--- DOKUMENTTEXT ---

Gesellschaft Friedrichshain-Kreuzberg will mehr Vielfalt an den Ampeln
Die Bezirksbürgermeisterin in Friedrichshain-Kreuzberg wünscht sich gleichgeschlechtliche Ampelpärchen. Die Verkehrssenatorin winkt nicht gleich ab. Aber erstmal wird geprüft.
Berlin - Der Bezirk Friedrichshain-Kreuzberg würde gerne an Fußgängerampeln künftig neben Ampelmännchen auch gleichgeschlechtliche Ampelpärchen zeigen. Bezirksbürgermeisterin Clara Herrmann (Grüne) wandte sich deshalb Mitte Juni schriftlich an Verkehrssenatorin Manja Schreiner (CDU) und bat um Unterstützung. „Lassen Sie uns gemeinsam in Friedrichshain-Kreuzberg ein klares Zeichen setzen und hier die ersten gleichgeschlechtlichen Ampelpärchen von Berlin installieren“, heißt es in dem Schreiben, das der dpa vorliegt. Zuvor hatte die Tageszeitung „B.Z.“ berichtet.

--- DATENBLOCK ---

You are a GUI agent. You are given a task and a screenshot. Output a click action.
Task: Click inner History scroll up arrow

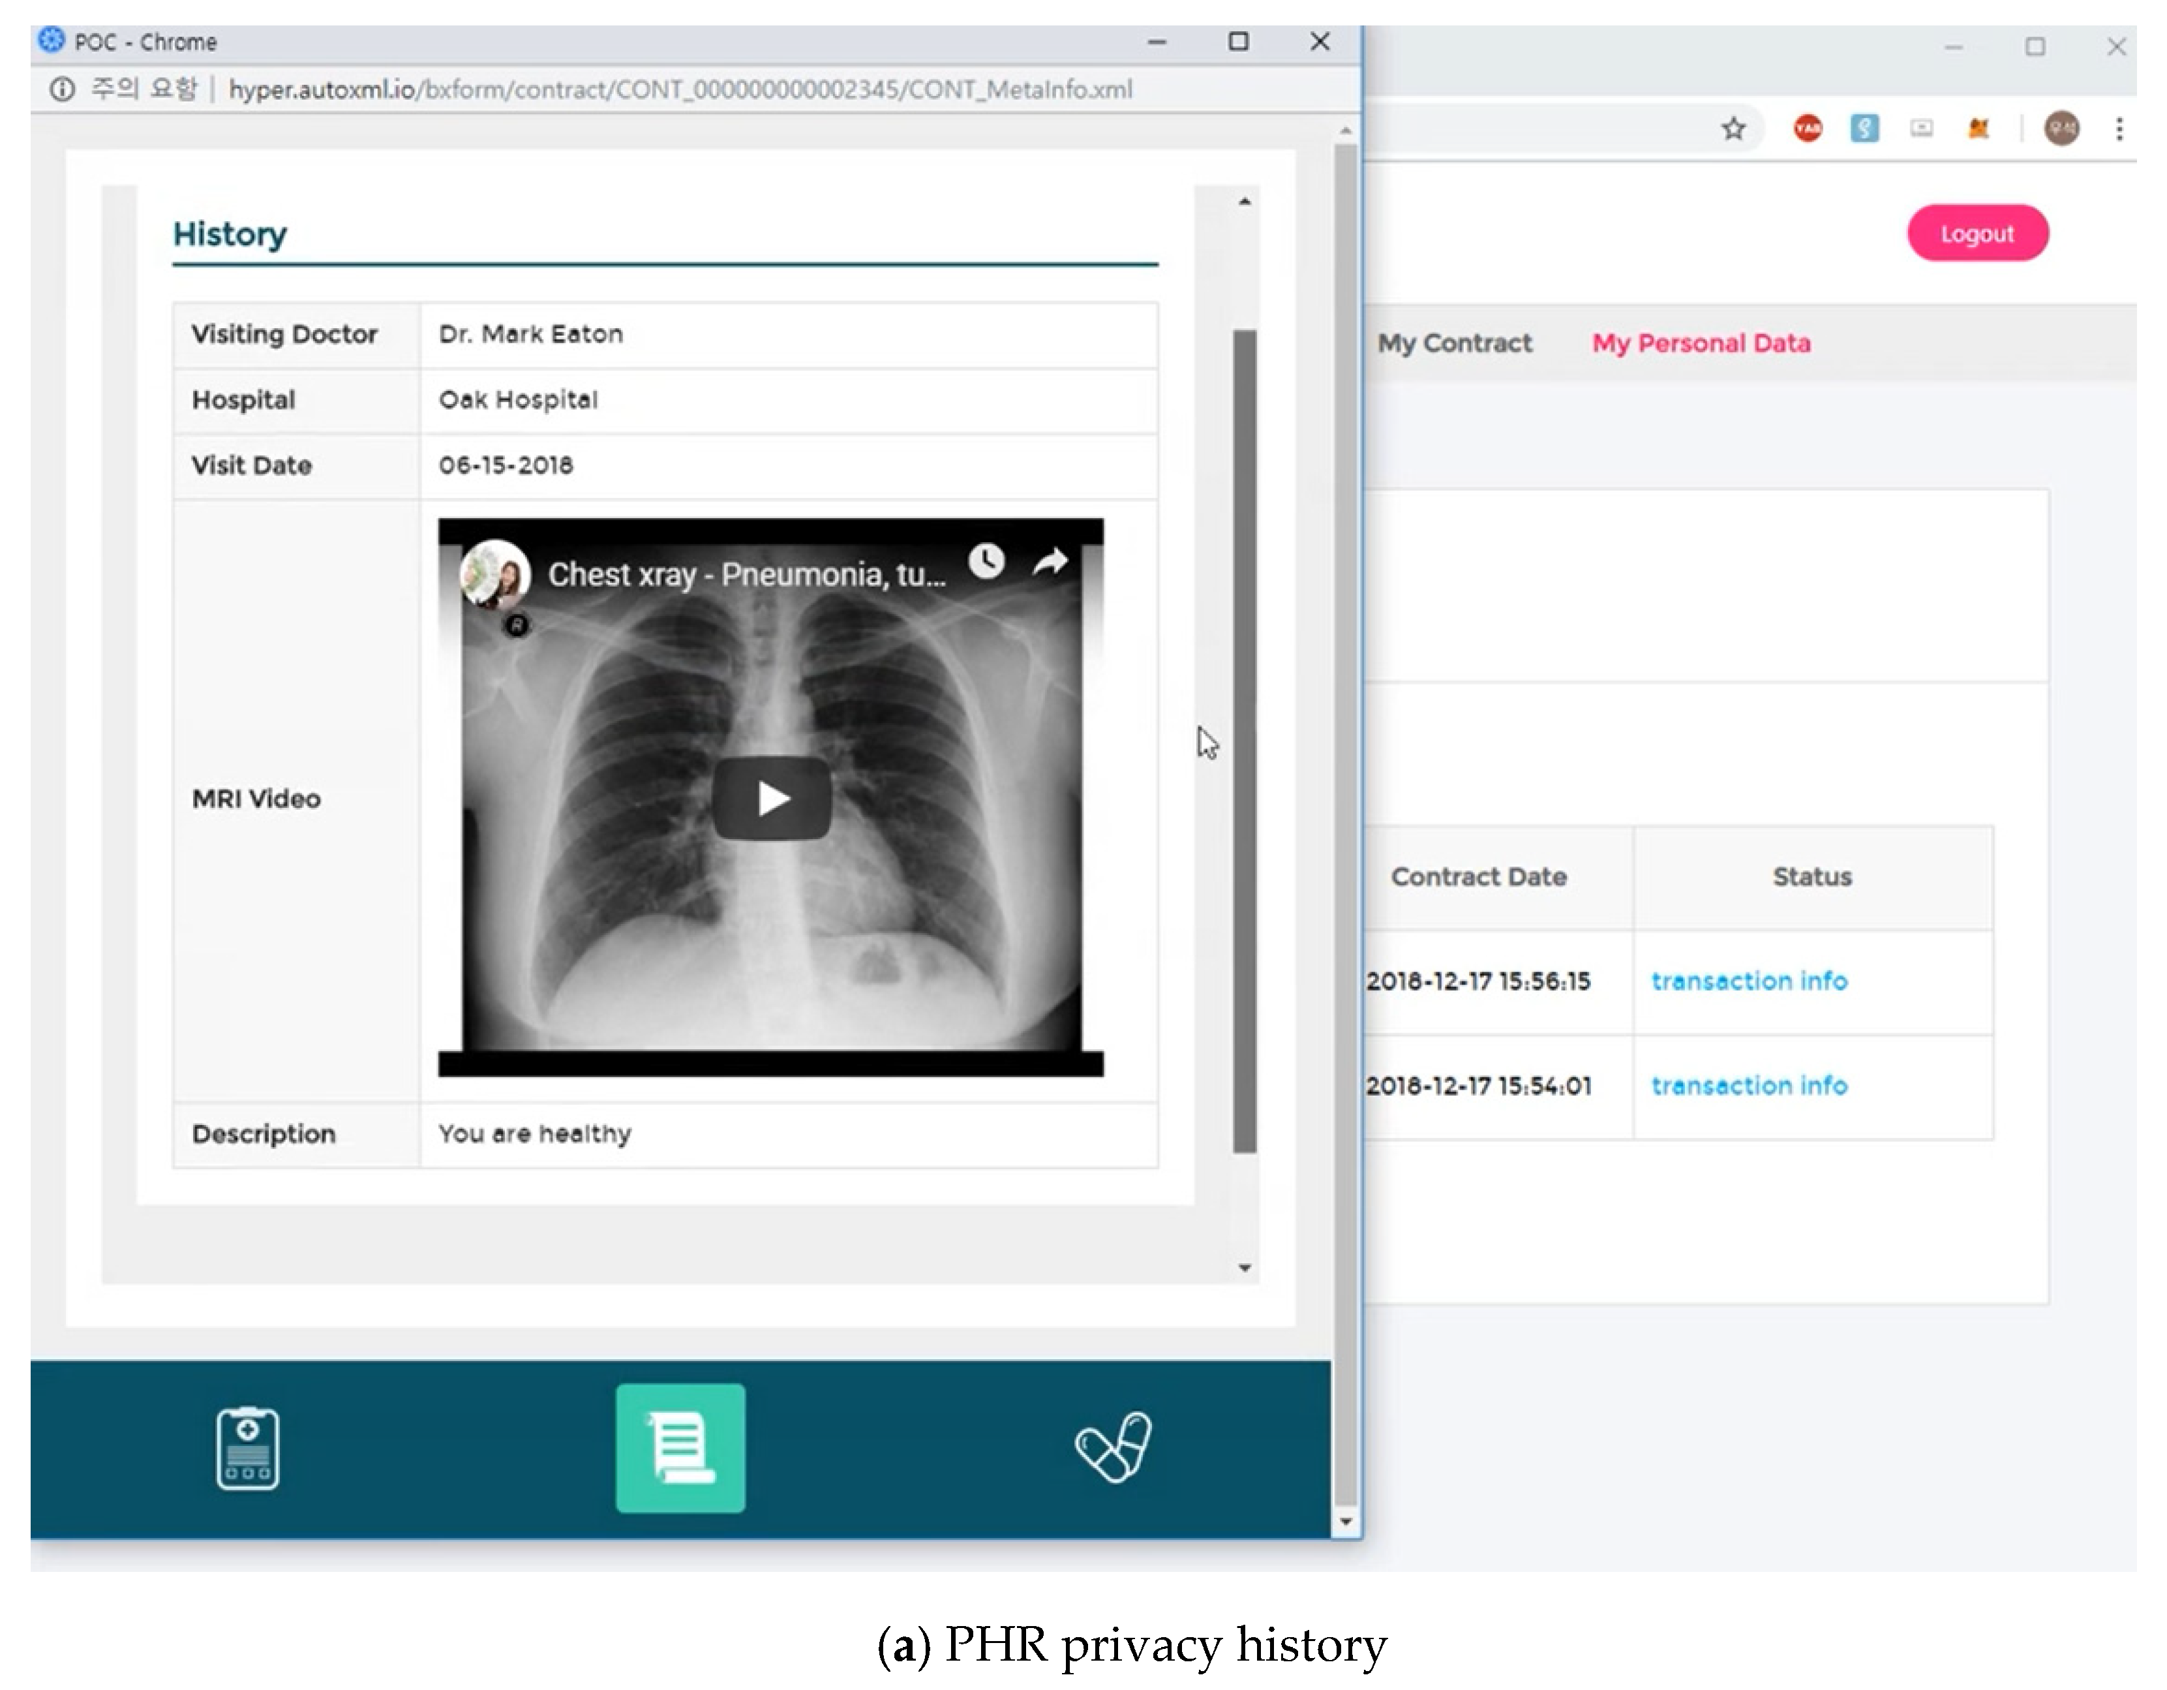[1244, 201]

---

## AUFGABEN
1. An wen richtete sich laut dem Text über die Ampelpärchen das Schreiben der Bezirksbürgermeisterin?
2. Gib aus dem Text über die Ampelpärchen wörtlich den Abschnitt wieder, der bei den Worten „Gesellschaft Friedrichshain-Kreuzberg will“ einsetzt und nach „erstmal wird geprüft.“ aufhört.

## ANTWORTEN
1. An Verkehrssenatorin Manja Schreiner (CDU).

2.
Gesellschaft Friedrichshain-Kreuzberg will mehr Vielfalt an den Ampeln
Die Bezirksbürgermeisterin in Friedrichshain-Kreuzberg wünscht sich gleichgeschlechtliche Ampelpärchen. Die Verkehrssenatorin winkt nicht gleich ab. Aber erstmal wird geprüft.